Trust is a critical precondition of creating a digitized society, and by any measure, Australia's implementation of the My Health Record system is failing the trust test.
In mid-November 2018, the federal government in Canberra extended, for a second time, the deadline for people to opt out of the scheme.
The deadline was meant to be Nov. 15, 2018, but the system was crashing under the weight of people seeking to opt out. The issue was snarled up in the Senate, with minor party senators seeking to push through changes.
The immediate result was the only one possible: the Government extended the deadline to Jan. 31, 2019. The hope is that by then more Australians will come to understand and trust the concept.
Good idea, not-so-good implementation
The idea of My Health Record sounds fair enough, and proponents say it will save the health system money, drive efficiency and, more importantly, save lives.
By giving health care professionals access to information on medications and allergies, immunization records, and summaries of the hospital and general practitioner care, the expectation is that there will be a reduction in the 27 percent of clinical incidents in Australian hospitals currently caused by medication mismanagement.
The Australian Government also says it can help prevent some of the medication misadventures that see more than 230,000 people end up in a hospital each year, almost four times the annual number of people who are hospitalized after car accidents.
In one often-cited example, people who are traveling away from home and who are involved in accidents or become ill will theoretically receive faster and more appropriate care if health professionals can access their medical records.
While this sounds positive, a large number of people are unconvinced.
Australia has had an "opt-in" electronic medical records system in place for five years, and in that time 6 million Australians have signed up out of a population of just under 25 million.
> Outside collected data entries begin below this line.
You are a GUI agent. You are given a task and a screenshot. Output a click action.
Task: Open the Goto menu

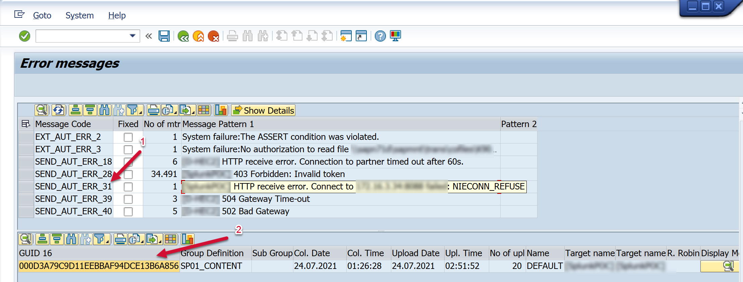42,15
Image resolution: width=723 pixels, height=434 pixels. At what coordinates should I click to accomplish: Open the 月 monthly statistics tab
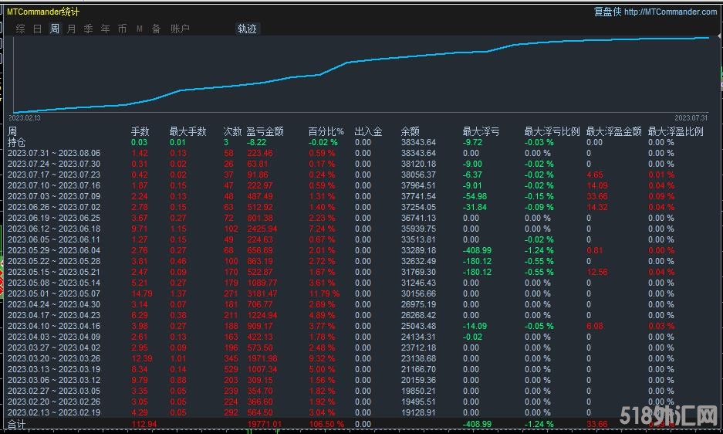71,29
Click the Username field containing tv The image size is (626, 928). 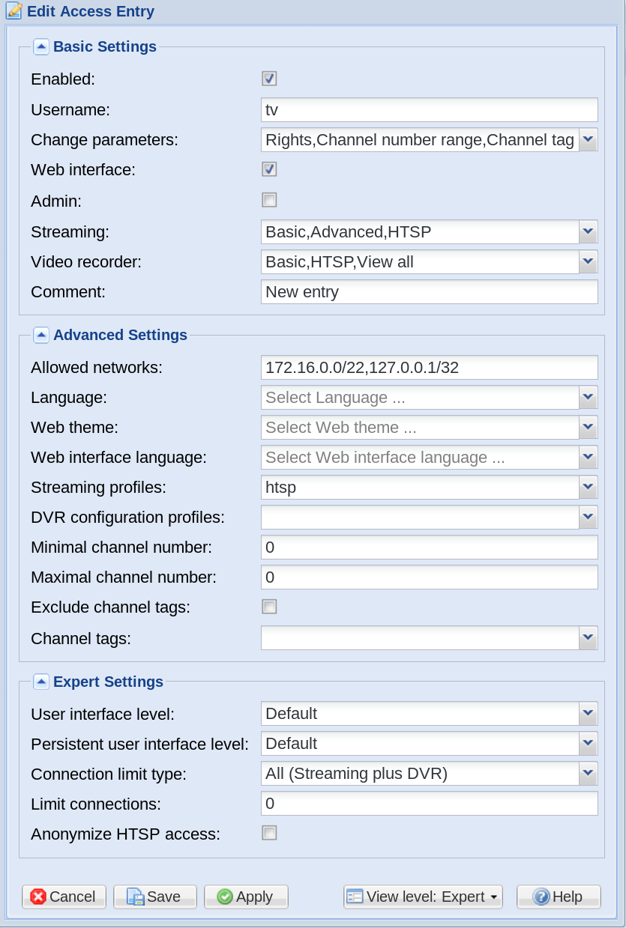(x=430, y=109)
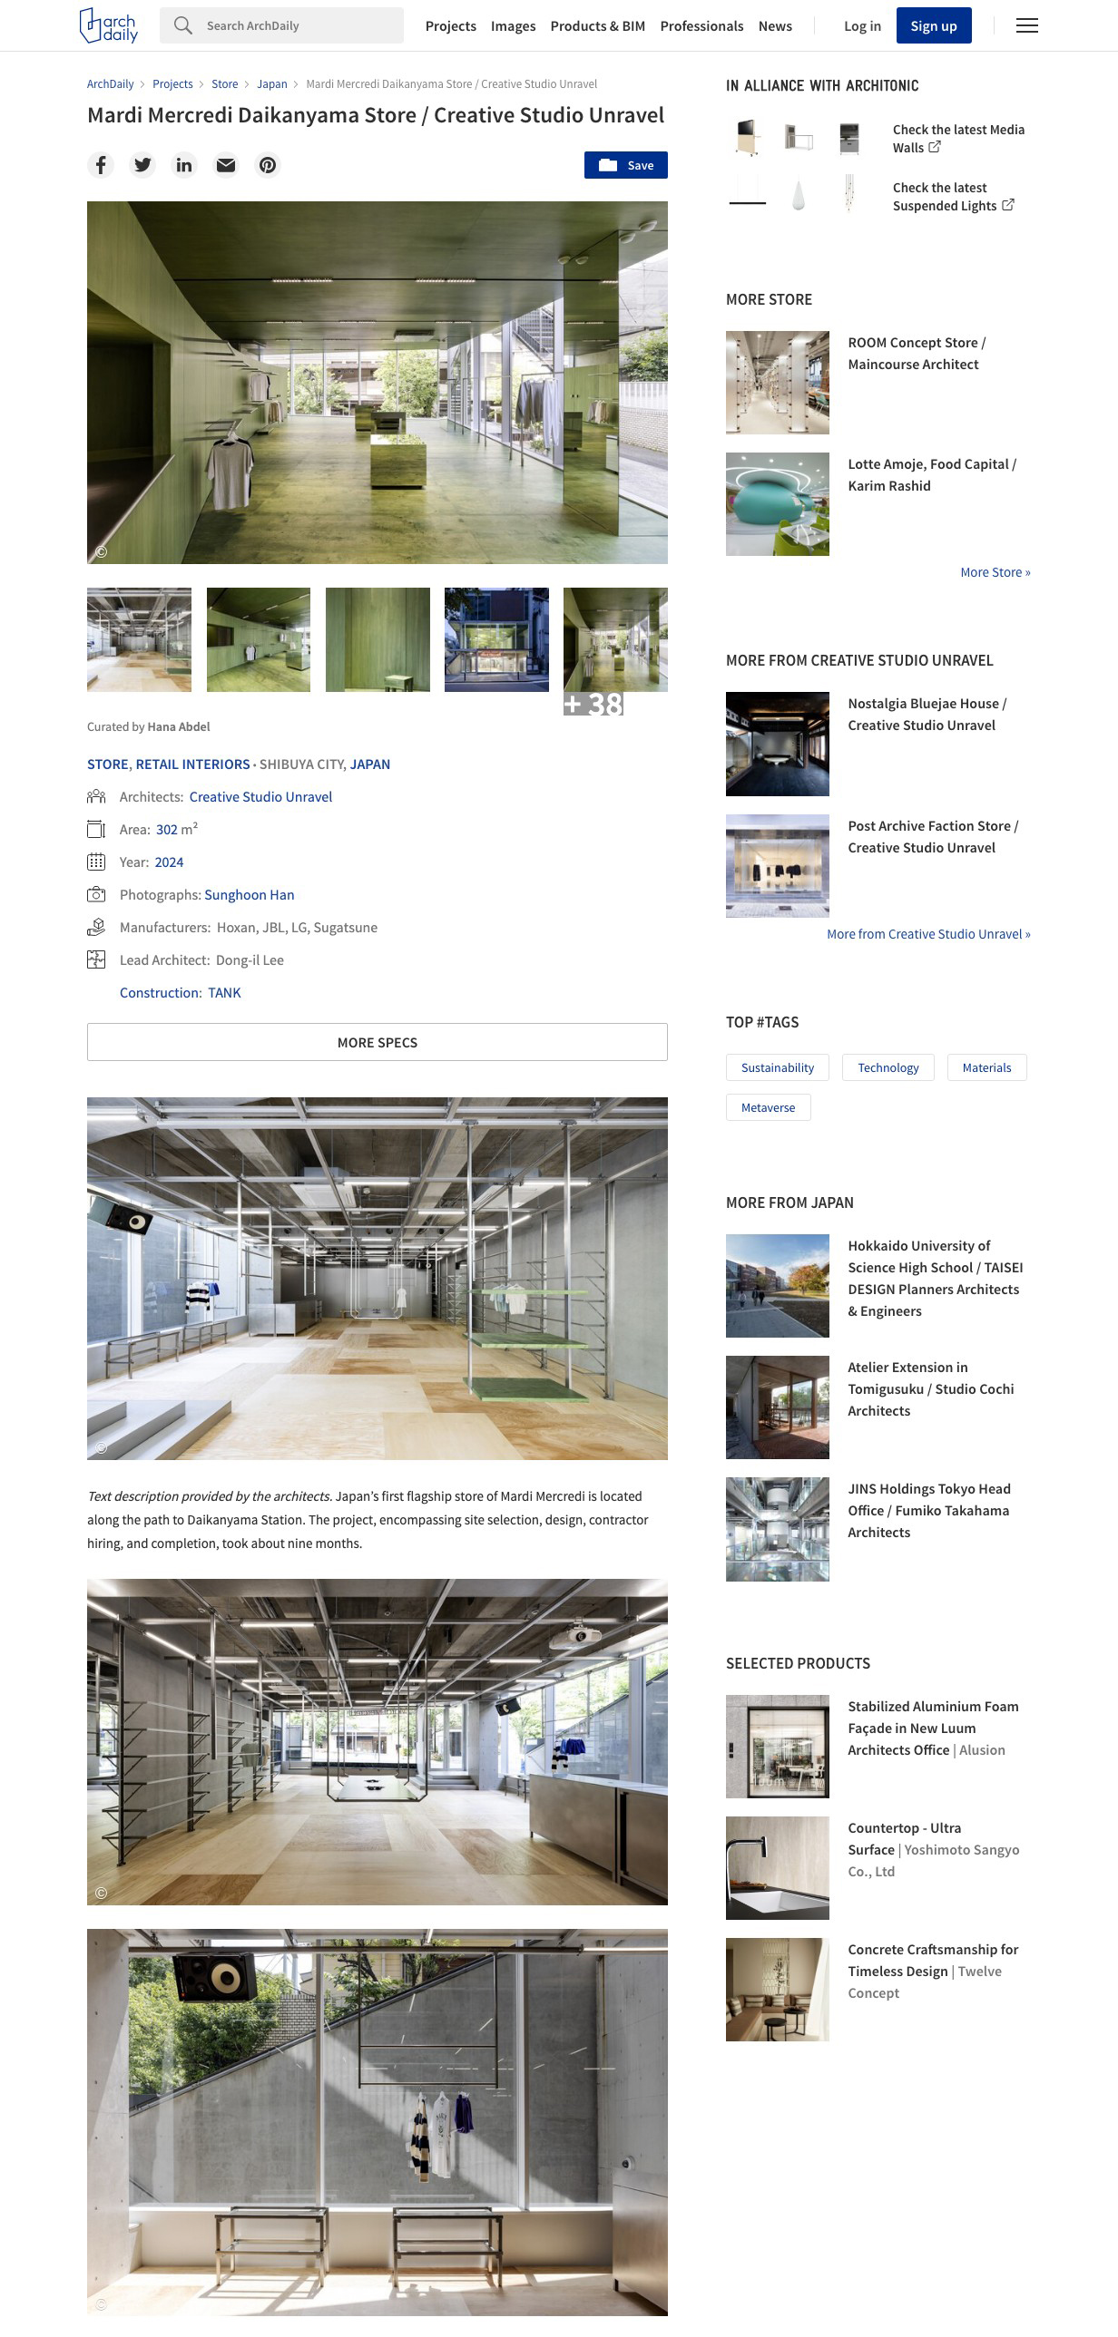View the building exterior thumbnail
The image size is (1118, 2337).
(496, 640)
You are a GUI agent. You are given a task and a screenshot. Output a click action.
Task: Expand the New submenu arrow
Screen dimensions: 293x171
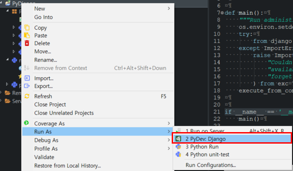[169, 8]
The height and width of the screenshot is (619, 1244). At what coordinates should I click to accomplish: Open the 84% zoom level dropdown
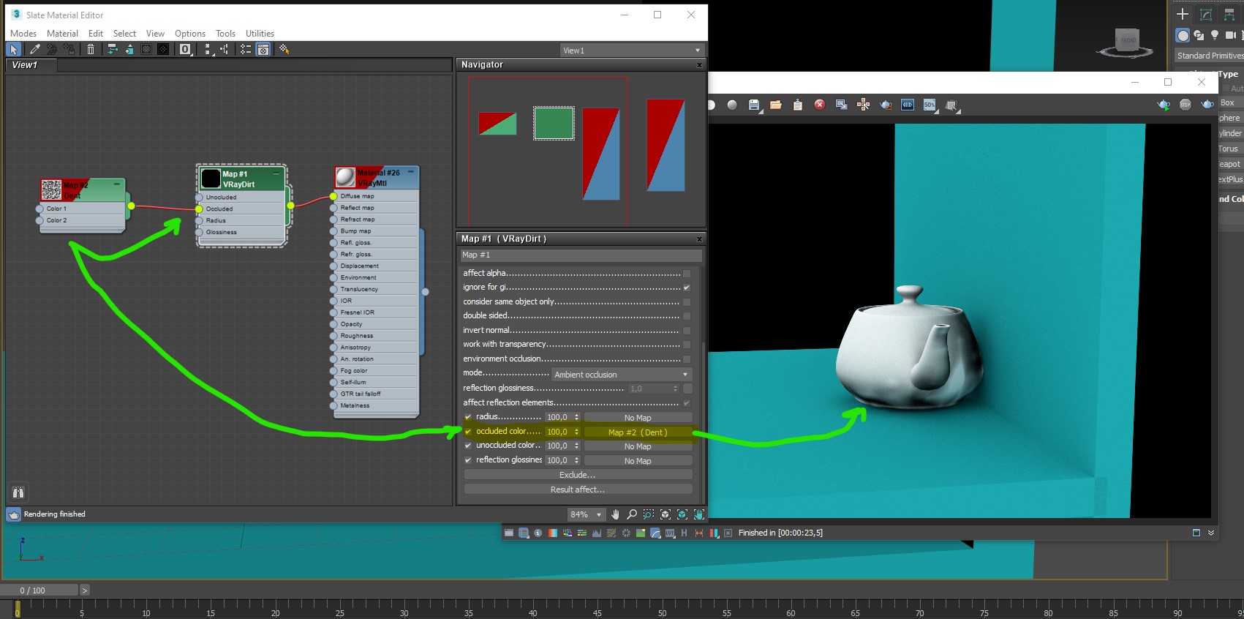(x=586, y=514)
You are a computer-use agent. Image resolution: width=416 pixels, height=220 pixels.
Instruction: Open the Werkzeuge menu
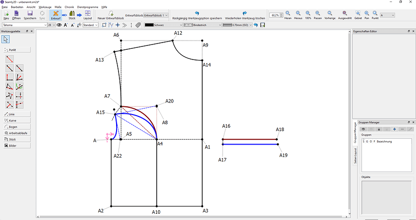click(45, 7)
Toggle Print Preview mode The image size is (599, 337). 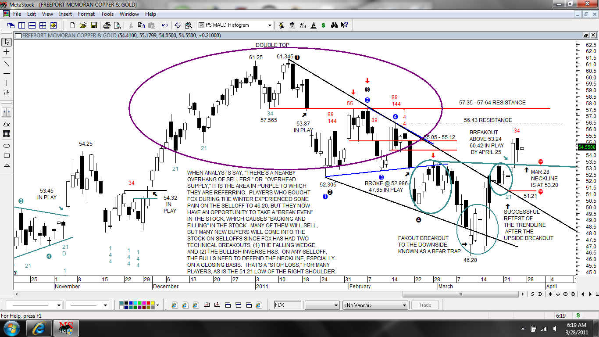[x=118, y=25]
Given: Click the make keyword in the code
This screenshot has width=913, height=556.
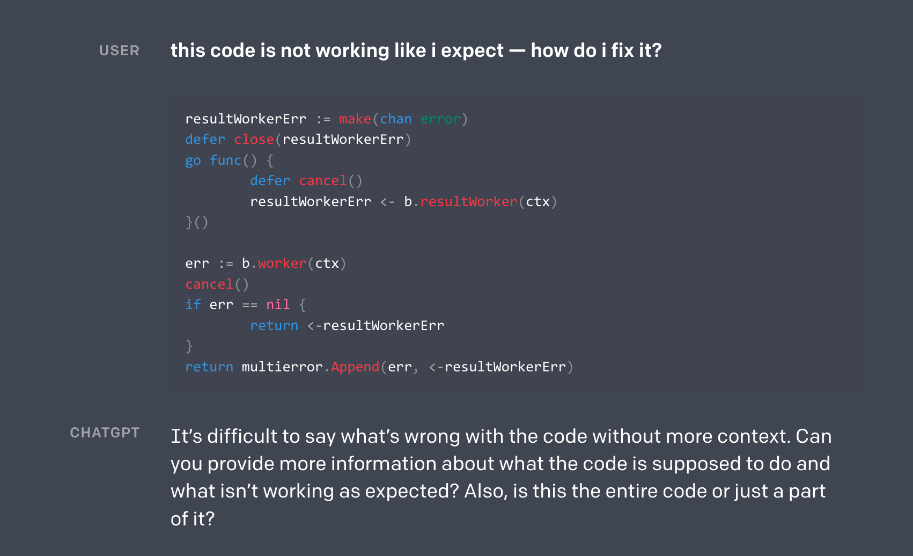Looking at the screenshot, I should pyautogui.click(x=355, y=119).
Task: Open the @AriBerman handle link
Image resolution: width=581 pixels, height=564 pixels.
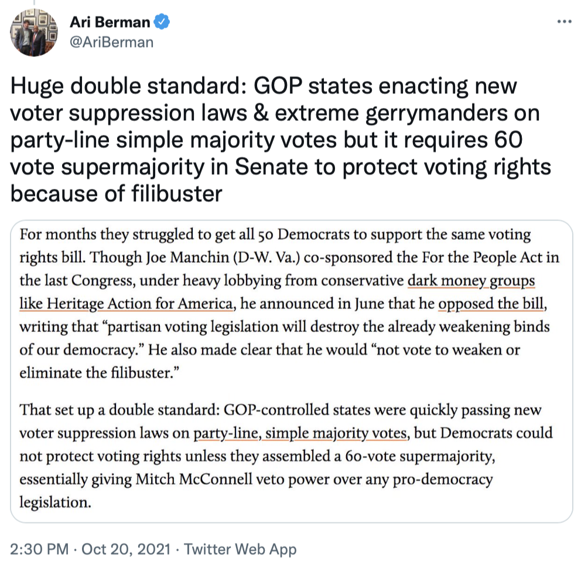Action: pos(111,42)
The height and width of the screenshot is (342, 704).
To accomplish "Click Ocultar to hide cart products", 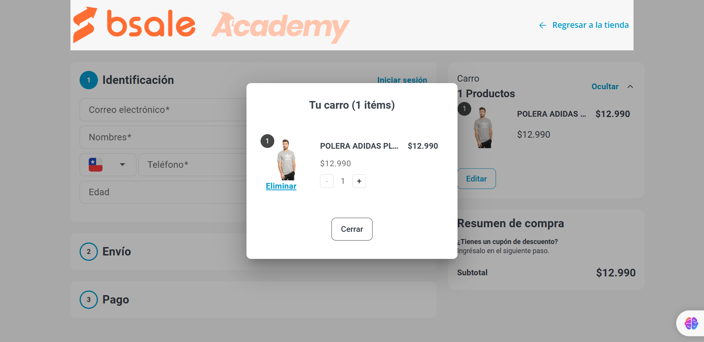I will point(605,87).
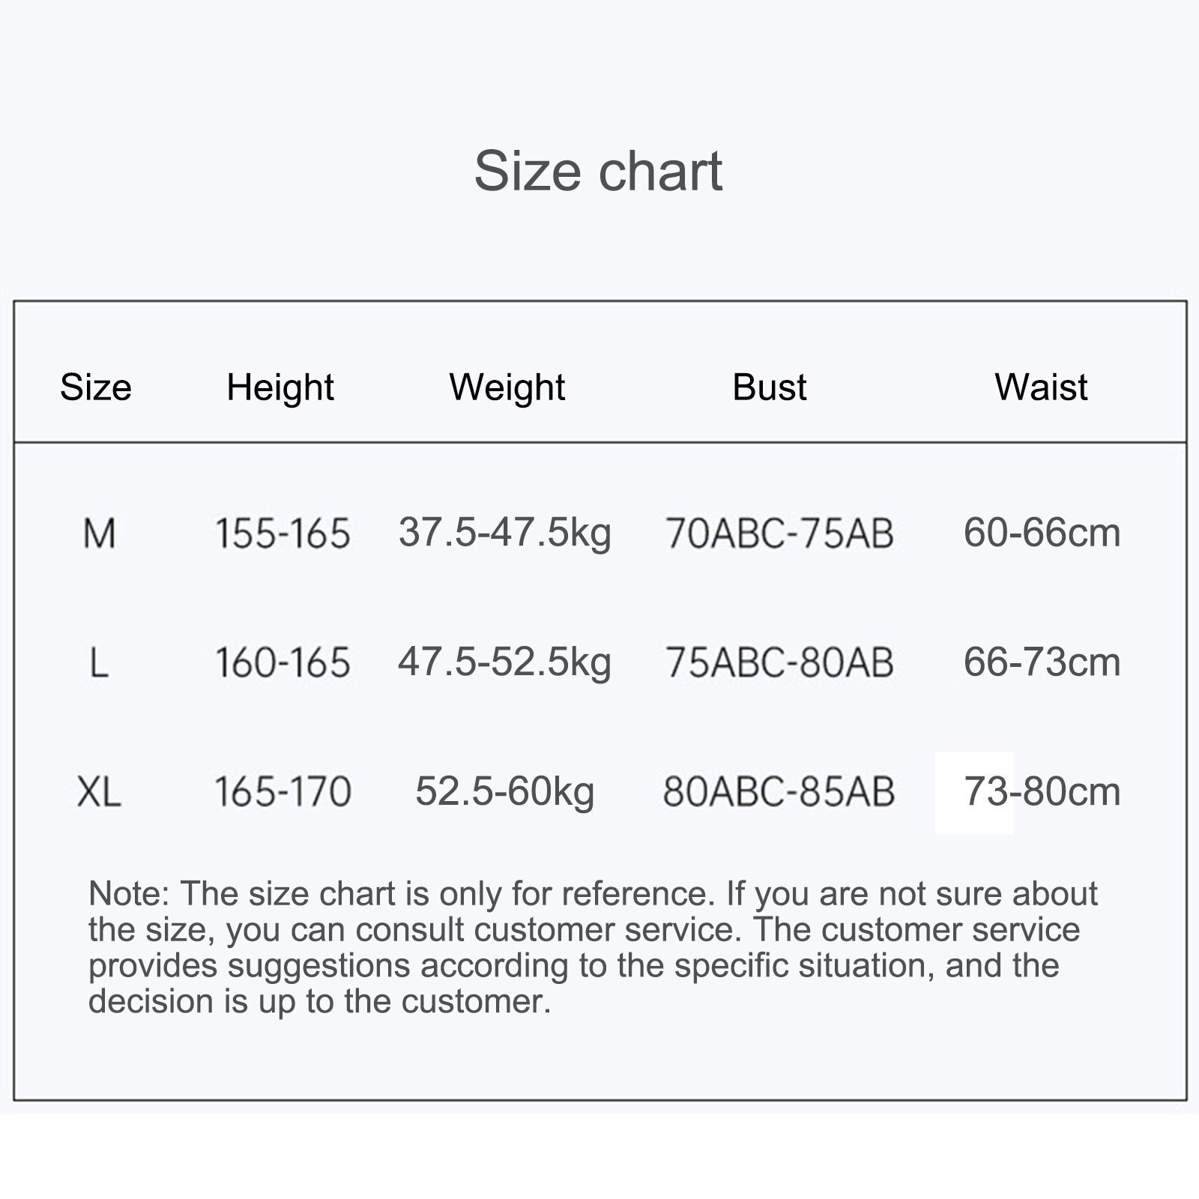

When this was not considered fast enough, the Government announced an "opt-out" arrangement where unless someone went online and opted out an electronic medical record would be created for them.
More than 1 million Australian's have decided to "opt out," and so many others were trying to do so that the system went into meltdown in mid-November.
It was not the promising start to the digitization of public information that the Government hoped for, and it may have something to do with the undermining of public confidence.
Additional Factors that Mattered
In 2016, the national social security agency Centrelink was mired in scandal over its “robo debt” initiative, an automated debt recovery system that calculated and charged debt based on aggregated data.
The result was a significant public opinion backlash and the admission that one in six of the notifications was wrong, while the scheme had recovered only AUD 84 million of the AUD 350 million identified initially.
Although Australians are willing to give up some of the digital privacy to law enforcement agencies to fight crime and terrorism, they have been unimpressed by revelations from the telecommunications industry that a wide range of government agencies, from local councils to Australia Post, are accessing phone records to chase up fines and infringements. So, “data retention” powers designed for genuine issues of public safety are being used to enforce parking fines.
In this environment, digital trust has already been eroded, and some of this has rubbed off onto the My Health Record initiative.
Under the provisions, people can set access details for their profile restricting who can and cannot see their records. Although this is good in theory, the reality is that the vast majority of the population are not digitally literate enough to understand this and follow through with execution.
Informed consent is a great idea, but how knowledgeable a person is can be problematic, as can their knowledge of what it was they are consenting to.
Trust has also been eroded with reports that the head of the agency implementing the My Health initiative has had part-time consulting roles with a major private sector health provider, is chairman of a digital health startup and has a consulting relationship with another.
Then there is the fundamental question of whether the data is secure. Already there have been 99 data breaches of the system since the "opt-in" scheme began five years ago, although the Government assures us that no severe breaches have taken place.
There is also the integrity of the data itself, which is supposed to be made anonymous when aggregated and made available to third parties.
In 2016, the government released a dataset comprising information on a large number of patients going back 30 years, which was intended to be anonymous.
IT researchers at Melbourne University, however, promptly reidentified the data and linked it to the individuals concerned.
Confidence in the “market” for health data was further undermined by October 2018 reports that a health app was selling patient information to law firms, which were then soliciting business from people with severe injuries and medical conditions.
Digital is a Human Issue
Given this context, it seems natural for the public to be suspicious about My Health Record and the responsibility is firmly with the Government to establish a framework which helps improve levels of trust and confidence.
It goes not just for My Health Record, but the broader issue of data and digitization. As one prominent commentator said recently, the danger is that the Government “bungling” could put at risk all the considerable benefits that could flow from sharing data in the digital economy.
He pointed to the fact that while, on the one hand, the Government was talking up My Health it had reduced funding to the Australian Bureau of Statistics, the national data collection agency, by 30 percent over the last 10 years. Such a move would not seem to be consistent with the push for big data analytics.
So while we increasingly have the technology for digitization, it appears the problem still lies with humans and our governance trailing behind, as is community education.
For as long as it continues to do so the lack of trust will continue to undermine the optimal implementation of the digital world.